DOCUMENT EXCERPT:
============================================================

# Do u like travelling?



## ncon (Apr 6, 2005)

Do u like travelling alot?

for me yes I want to explore interesting cities in the world!


----------



## Renkinjutsushi (Dec 4, 2004)

Hell yeah!! I hate staying in one place for a long time, plus I like seeing different cultures and regions.


----------



## hkskyline (Sep 13, 2002)

Of course, but budget is always a problem. Hence I tend to skip on the most lavish meals and hotels. For my last trips to Europe and Asia, I lived in hostels and tried some cheap local breakfast, a decent lunch, and then get a better dinner to wrap up a good day. It's amazing how much the hotel bill can come out after just a week.


----------



## HoustonTexas (Nov 30, 2004)

To truely live, you must see how other people do it...

Besides, why not explore the world we live in?


----------



## FREKI (Sep 27, 2005)

Nah... not really.. I mean why leave what you know? Fish isn't surposed to be on land!

Just kidding.. I love it!... I would do it full time if someone payed me!


----------



## ncon (Apr 6, 2005)

i think bugdet is the main problem followed by the air tickets


----------



## Bitxofo (Feb 3, 2005)

I love to travel!
:yes:
It is my passion!!
:happy:
I make at least 12 trips per year, one a month.
:wink2:


----------



## Küsel (Sep 16, 2004)

What a question in this section!! :rofl:

I used to travel a lot - now I don't have the money for it anymore  Okay at least I will go visiting friends and relatives in Sampa end of the month


----------



## empersouf (Mar 19, 2004)

i do, but i'm still young, so I havent seen much of the world yet. But I'm pretty sure that I will visit at least 100 countries in my life inshallah!
Money will not be a problem in the future, i will become a dentist. And they got paid a lot, just six years and the money will float in


----------



## wc eend (Sep 16, 2002)

Travelling sucks!


:sleepy: Come on. what kind of question is this?


----------



## DiggerD21 (Apr 22, 2004)

Of course I like to travel! But I can rarely afford it, although accomodation in many cities within Europe is often the smallest problem. Being an active member of an european student association has its advantages. I just have to ask members in the destination city if they can lodge me.


----------



## DvW (Mar 8, 2005)

Off course! Everybody on this forum is born to travel! :laugh:


----------



## earthJoker (Dec 15, 2004)

The question is not if I like to (where the answer is yes) rather its the problem that I can't travel as much as I like (no time not enough money)


----------



## Baianóide (Aug 9, 2005)

I love to travel.


----------



## Zaqattaq (Nov 17, 2004)

Ofcourse but I don't like the flying part


----------



## dmg1mn (Oct 1, 2005)

I love to travel, I'm just too cheap to spend the money to travel.


----------



## mexicaninmontreal (Nov 4, 2004)

It is my favourite hobbie since I used to work for an airline and I had free tkts.


----------



## DamienK (Sep 11, 2002)

Yes, I like being in airports too and flying. I also take heaps of pictures when I go.


----------



## Sergei (May 20, 2004)

What kind of question is this? Of course I love travelling! Who doesn't? :weird:


----------



## Bahnsteig4 (Sep 9, 2005)

============================================================

RECORDED DATA:
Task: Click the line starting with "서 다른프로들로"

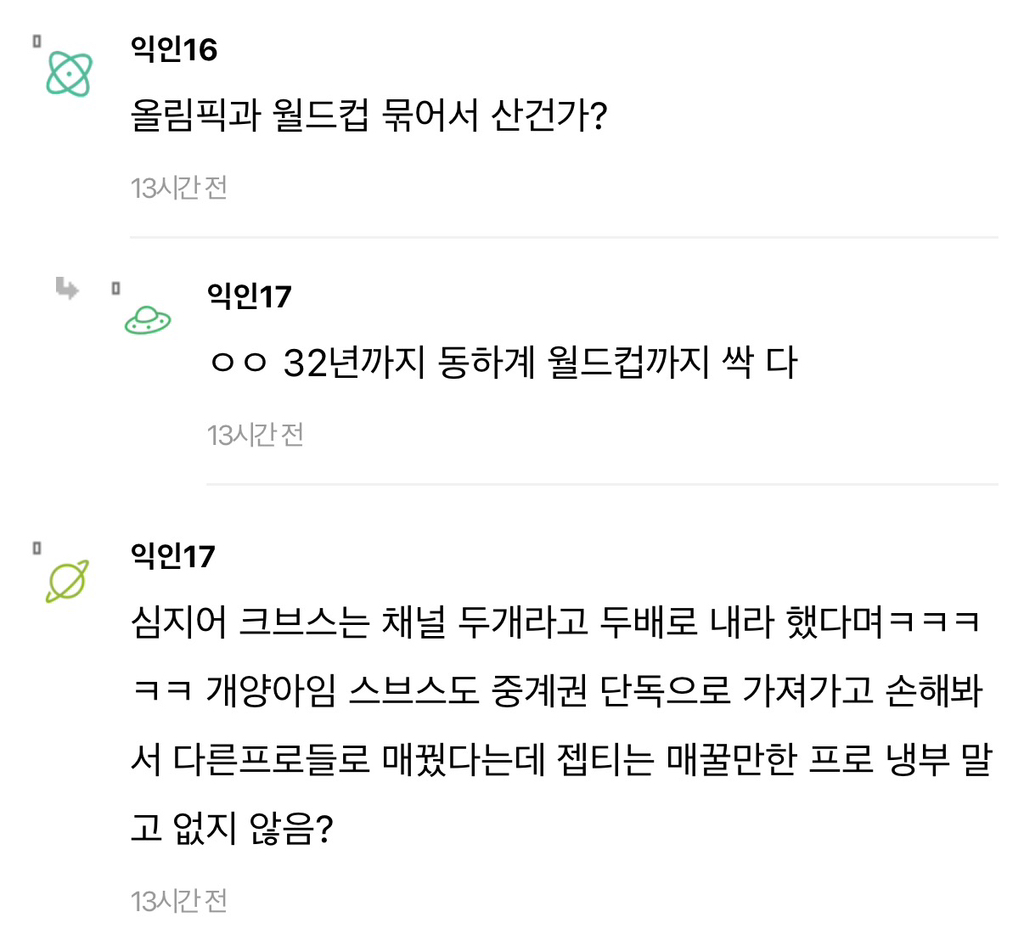Action: (560, 760)
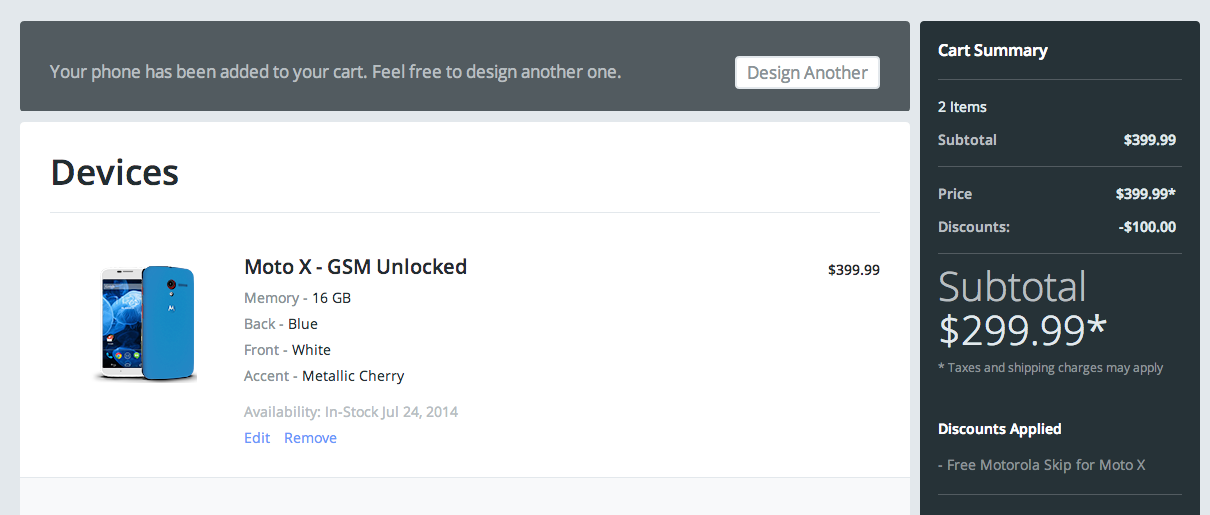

============================================================

REQUIREMENTS:
1. In the travel forum thread, how many trips per year does Bitxofo report making?
2. Carry the forum thread about liking travel further, starting from the point where it stops.

THE REPLIES:
1. At least 12 trips per year, one a month.

2.
"East or West, Home is best."



Umm, no.


----------



## Dr. Dubai (Mar 22, 2004)

Nice question in this subforum I'm fond of traveling, especially to discover new things in new areas with friends and share the experiences


----------



## Justme (Sep 11, 2002)

Honestly, who on an urban based forum dedicating to exploring cities around the world would say "no" to this question 

Travel is what I live for.


----------



## liverpolitan (Oct 19, 2004)

Not trying to be contrary or world-weary, but I’m not quite as enthusiastic as some others here. 

Have you never been somewhere and thought “I wanna go home”? Whatever town it is, it’s mostly just buildings, made of concrete and glass and steel, there are people in the streets, they wear clothes, and speak a language that has a very similar vocabulary to your own, inside each of their heads are a range of preoccupations that also whirl around your own head and those of your townsfolk. The coffee tastes different but the same. It costs more than at home, and it’s not how you like it. That cake is different but it’s just a cake. 

That hotel that took ten hours of searching for online is more often than not disappointing; with the rear view of a yard and lack of fire precautions and you end up sleepless watching CNN and think “hey, I never do this at home”. Have you ever been looking for that unsigned bus stop for the airport bus and thought “damn this damn bloody city, damn it to hell”? Have you ever just thought “I want to be at home, and drink a cup of tea, and phone a friend and talk about what is on telly?” Or, become so fatigued with that restless drive to walk one more street, see one more view, take one more picture, that in the end you just sit, drained, and think you need an emergency air ambulance to fly you home to sleep for a week. 

Then you arrive sweaty and stressed for the flight home, and stew in the overheated and hostile atmosphere of an airport for two hours. Unless you are lucky enough to be visiting cities with genuinely pleasant airports (eg Copenhagen or Oslo) you will just be itching to be herded like one of a flock of animals onto the plane home.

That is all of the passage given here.